Was sich hinter Einstiegspositionen verbirgt

Berufseinstieg

Direkteinstieg

Hinter diesem Sammelbegriff versteckt sich der Berufsstart in einem festen Team mit klar definiertem Aufgabengebiet. Er wird zur Abgrenzung von Volontariaten oder Traineeprogrammen verwendet. Wer direkt einsteigt, hat auf seiner Visitenkarte häufig Bezeichnungen mit dem Vorsatz Junior, etwa Junior-Produktmanager, Junior-Einkäufer, Junior-Controller. Das bedeutet aber nicht, dass man sich als Absolvent nicht bewerben darf, wenn in der Stellenanzeige kein "Junior" steht.

Fellow

Unternehmensberatungen wie McKinsey oder die Boston Consulting Group haben ein klares Ein- und Aufstiegsschema. Die Bezeichnung der Stufen kann je nach Beratung leicht variieren. Häufig heißt die erste Position nach dem Uni-Abschluss Fellow oder Analyst. Mit steigender Berufserfahrung und je nachdem, ob man promoviert oder einen MBA macht, folgen in festgelegten Abständen die Karriereschritte Associate, Principal und irgendwann der Partner. Wer nicht aufsteigt, steigt in der Regel aus. Auch in Großkanzleien gibt es die Aufstieg-oder-Ausstieg-Logik. Die erste Position für Absolventen nach dem Uni-Abschluss heißt dort meist Associate.

Laborleitung

Was nach einem Job klingt, den man erst nach ein paar Jahren im Beruf erreichen kann, ist für promovierte Naturwissenschaftler nicht selten die Einstiegsposition. Um ein Forschungs- oder Entwicklungslabor zu führen, muss man nicht nur fachlich auf dem neuesten Stand sein, sondern auch viel organisieren. Außerdem gefragt: Führungsstärke, denn zum Labor gehören Labortechniker und weitere Angestellte.

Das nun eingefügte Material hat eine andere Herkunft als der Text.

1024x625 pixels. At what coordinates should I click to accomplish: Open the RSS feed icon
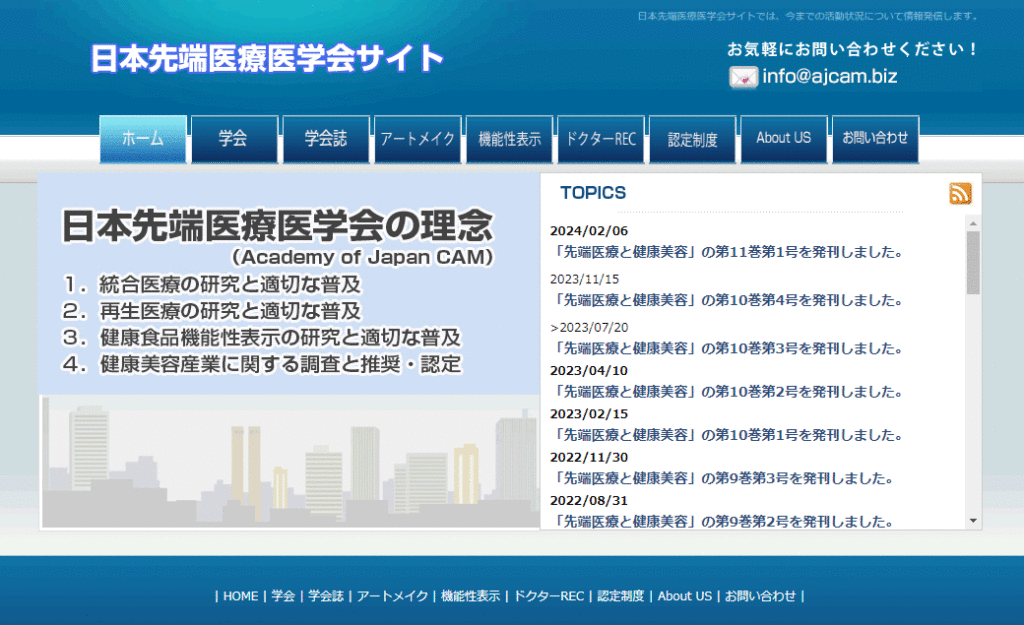click(960, 193)
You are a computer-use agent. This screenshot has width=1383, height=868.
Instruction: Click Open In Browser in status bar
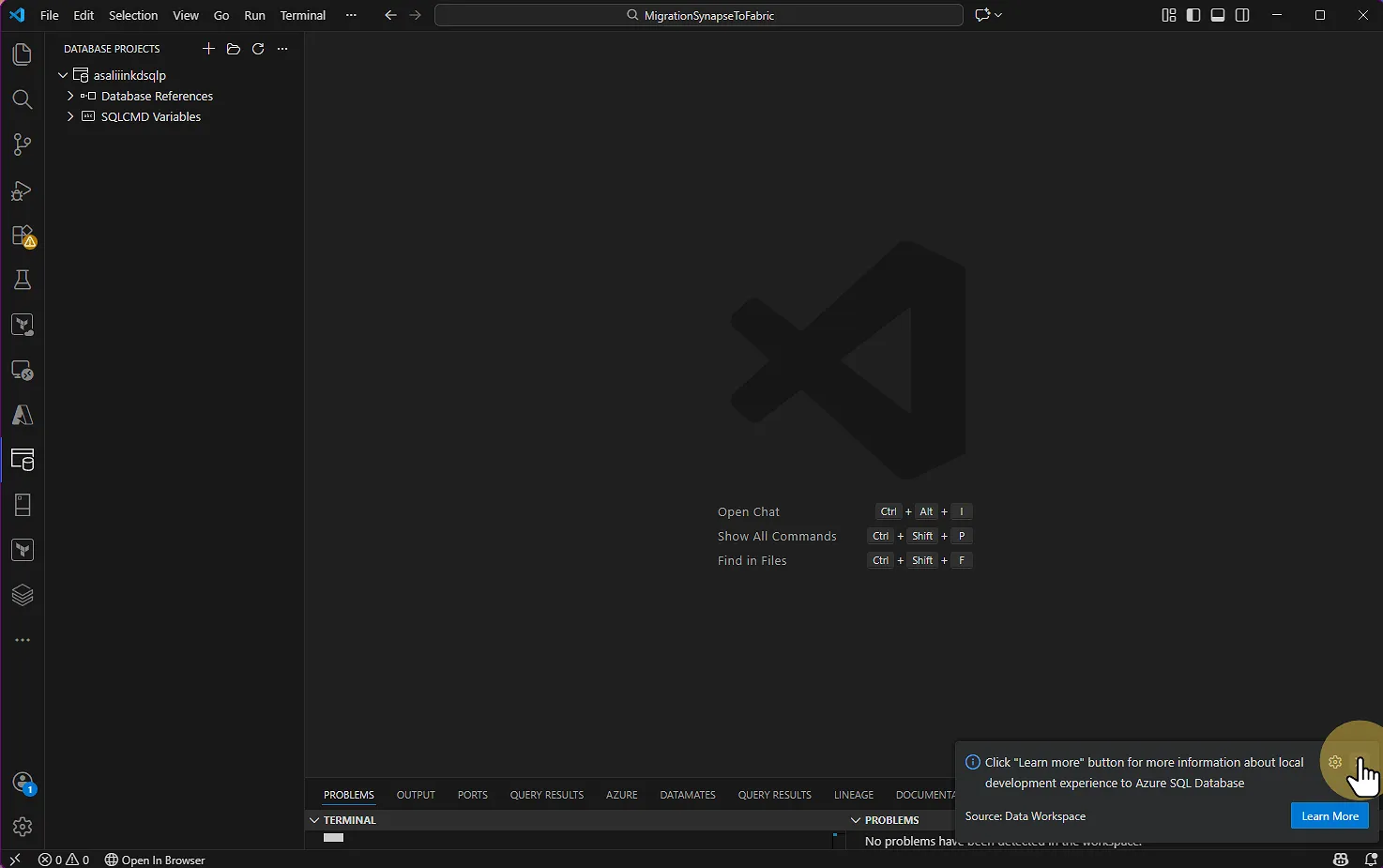(x=155, y=860)
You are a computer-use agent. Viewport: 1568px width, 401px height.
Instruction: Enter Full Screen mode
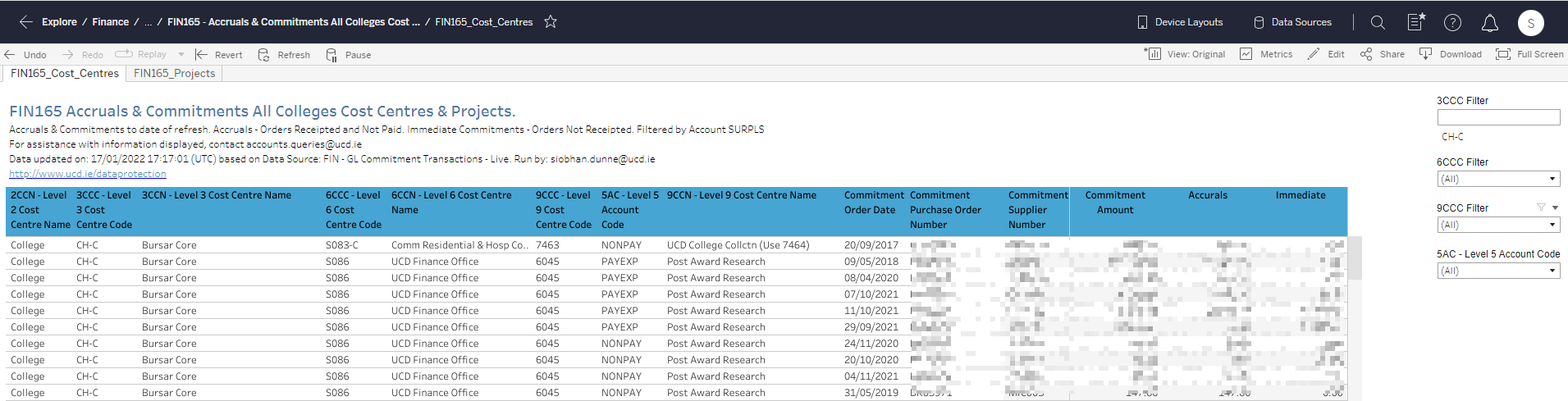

Dieser Text stammt aus dem ZEIT Campus Ratgeber Nr. 7/2017.

Traineeship

Bei Konzernen und großen Mittelständlern sind diese ein- bis zweijährigen Einstiegsprogramme für Absolventen weit verbreitet. Man durchläuft mehrere Abteilungen, manchmal auch eine Auslandsstation. Die Idee dahinter: Man soll das Unternehmen in seiner Gänze kennenlernen, Netzwerke bilden und dann dorthin steuern, wohin man am besten passt. Oft gibt es Weiterbildungen und Seminare zusammen mit anderen Trainees. Viele Firmen rekrutieren aus ihren Trainees ihre künftigen Führungskräfte. Trainees werden in der Regel übernommen. Aber Vorsicht: Der Begriff ist nicht geschützt. Man sollte ausschließen, dass man ein Langzeitpraktikum als Traineeship verkauft bekommt. Woran man ein gutes Traineeprogramm erkennt, steht hier: bit.ly/campus_trainee. Traineegehälter liegen in der Regel leicht unter denen von Direkteinsteigern. In Medien- und Kulturbetrieben gibt es statt Traineeprogrammen häufiger Volontariate.

Vorstandsassistenz

Von der Uni in die Chefetage: Als Vorstandsassistent arbeitet man dem Unternehmenschef oder einem anderen Spitzenmanager zu. Die Aufgaben: Sitzungen inhaltlich vorbereiten, Protokoll führen, Projekte koordinieren. Typisch: die hohe Arbeitsintensität und der direkte Draht zum Chef – mit allen Vor- und Nachteilen.

Referendariat

Den bis zu zweijährigen Vorbereitungsdienst nach dem Studium müssen angehende Lehrer und Juristen absolvieren, aber auch andere Anfänger im höheren Staatsdienst, etwa der Nachwuchs für die Stadtplanung, das Forstwesen, die staatlichen Archive oder die Veterinärämter.